Estamos asistidos por “el Pensamiento de Dios”, que nos reviste de una perseverancia en el compromiso con toda obra buena, y llevándonos a adelantar todo el compromiso de la fe coherentemente. Esa coherencia conlleva una Corona, al resistir se demuestra y se dan señas inconfundibles del Poder de Dios y de Jesucristo, glorificando con ello su Santo Nombre. De tal manera, a la persecución han respondido con la perseverancia, con la firmeza:  Demostrando ser Dignos Ciudadanos del Reino.

 

No debemos diluirnos en aplausos para ellos. Ellos -según el Querer de Dios- nos interrogan sobre nuestro propio compromiso en la construcción de la sinodalidad. Virtud que no brota de ninguna cualidad extrema de algún superhéroe, sino que emana de la Locura-del-Amor. Y esa demencia es la verdadera “Valentía” que Dios pone en nosotros para transparentarse en nuestra debilidad e insignificancia. Su Gloria -tampoco se debe interpretar la Gloria de Dios como Vanidad Divina, como sed de reflectores, sino como la fuerza trans-histórica que lleva a cabo el Bien Prometido-, los buenos propósitos que nos animan y nos mueven condimentados de fe, o sea, de la lógica actuante de Dios.

- Extracto del material

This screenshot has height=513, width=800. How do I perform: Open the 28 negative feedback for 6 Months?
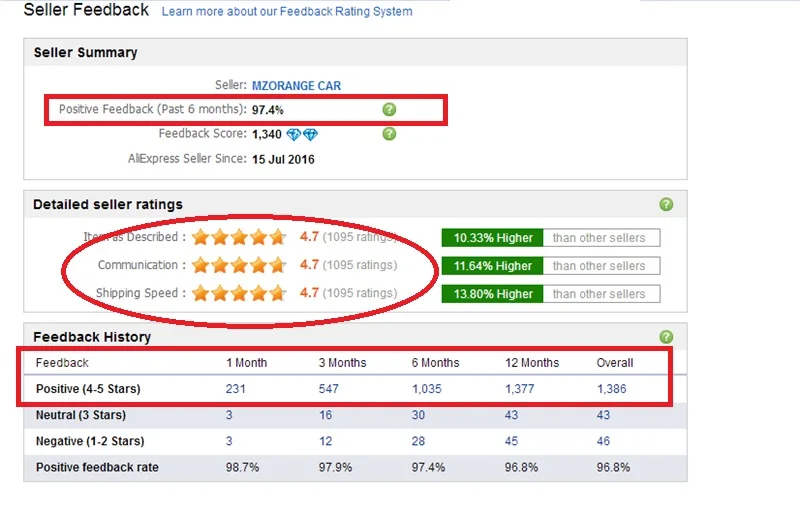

- Consigna
Vuelve a escribir el fragmento sobre la perseverancia en la fe desde "Estamos asistidos por" hasta "Ciudadanos del Reino." y sustituye "perseverancia" por "constancia".

- Respuesta modelo
Estamos asistidos por “el Pensamiento de Dios”, que nos reviste de una constancia en el compromiso con toda obra buena, y llevándonos a adelantar todo el compromiso de la fe coherentemente. Esa coherencia conlleva una Corona, al resistir se demuestra y se dan señas inconfundibles del Poder de Dios y de Jesucristo, glorificando con ello su Santo Nombre. De tal manera, a la persecución han respondido con la constancia, con la firmeza:  Demostrando ser Dignos Ciudadanos del Reino.